According to GoAutonomous research, the RFQ backlog forms when quoting competes with order processing for the same team capacity. The pre-quote revenue gap is structurally invisible to conventional sales reporting. CRM and ERP systems only track deals that reached the quoting stage. The RFQs that never became quotes , because the inbox was too full, the CAD file too complex, or the response time too slow , are invisible.
A Practical Machinist thread on inbound RFQ handling confirms that a significant percentage of RFQs never make it into the ERP the same day they arrive. When the front office is slammed, RFQ calls go to voicemail and emails sit unread. The intake bottleneck costs shops revenue they never see.
Why the gap exists
Structural blind spot: The intake layer was not deliberately overlooked. It is structurally invisible to investors. CAM automation produces a visible output , a CNC toolpath, a robot arm moving. ERP AI produces visible outcomes , automated order management, faster procurement. Compliance AI produces a certification document. The intake layer produces nothing visible. It is a person opening an email attachment and typing numbers into a spreadsheet.
Venture capital flows to what can be demonstrated at a board meeting. A humanoid robot walking across a stage gets press coverage. An estimator opening a STEP file in a desktop application does not. But for the shop processing 40 to 60 RFQs per week, the intake step takes more hours than the CAM programming, the ERP data entry, and the compliance verification combined.
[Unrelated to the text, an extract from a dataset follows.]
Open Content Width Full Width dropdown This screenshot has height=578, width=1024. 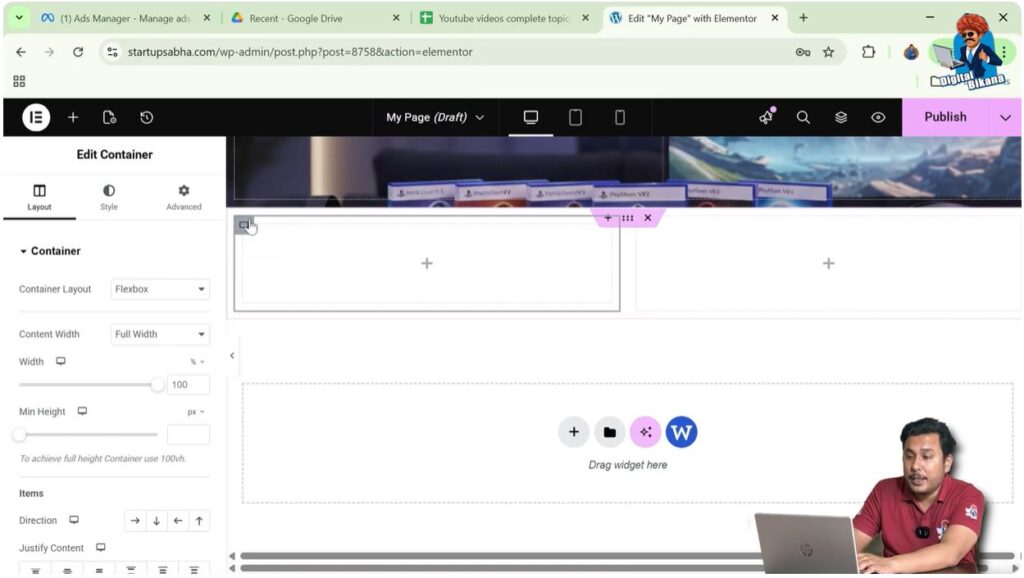[x=160, y=334]
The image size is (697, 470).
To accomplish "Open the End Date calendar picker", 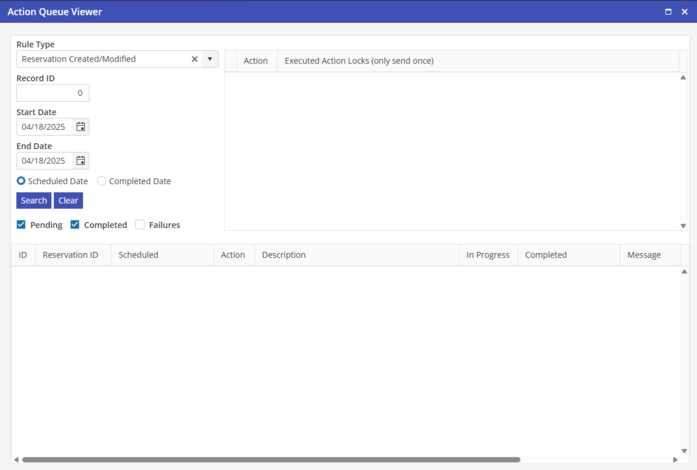I will point(81,161).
The tools that are filling the RFQ intake gap article covers GoAutonomous, Arzana, Broadn, Graip AI, and Kwantflow. Each approaches the intake problem from a different angle, but all recognise the same structural gap.
What changes next
Bridge the gap: The 18.8 billion funding cycle creates an opportunity for shops that recognise the missing layer. Every funded AI system , CAM, ERP, compliance , assumes the data is structured inside the system. The shop that processes incoming RFQs locally, extracts geometry from CAD files, and sends structured estimates into the ERP will be faster and more accurate than the shop relying on funded AI tools alone.
The Epicor Prism limitations in the workflow article explains why the most advanced ERP AI platform still depends on an intake layer it does not provide. The funded AI tools will reach their potential when the intake gap is bridged.
The manufacturing AI funding of 2026 proves the market is ready. The missing layer is the one your estimator already fills manually every day.
Ways estimators can keep quote review clear:
- The 18.8 billion in 2026 robotics funding flowed to three manufacturing workflow layers: CAM (Limitless Labs), ERP (Epicor Prism), and compliance (Isometric) , all after the intake point.
- No significant funding addressed the unstructured RFQ intake layer, where 50 to 70 per cent of order volume still arrives via email in unstructured format.
- Workflow mapping reveals a three-layer manufacturing AI stack: physical production (CAM), business systems (ERP), and compliance verification , with a missing zero layer for intake.
- The intake layer requires fundamentally different technology than the funded layers: CAD geometry processing, file format handling, geometric reasoning, and takeoff calculations.
- Shops that bridge the intake gap before the ERP AI layer can respond to RFQs faster and with better data than shops relying on the funded AI tools alone.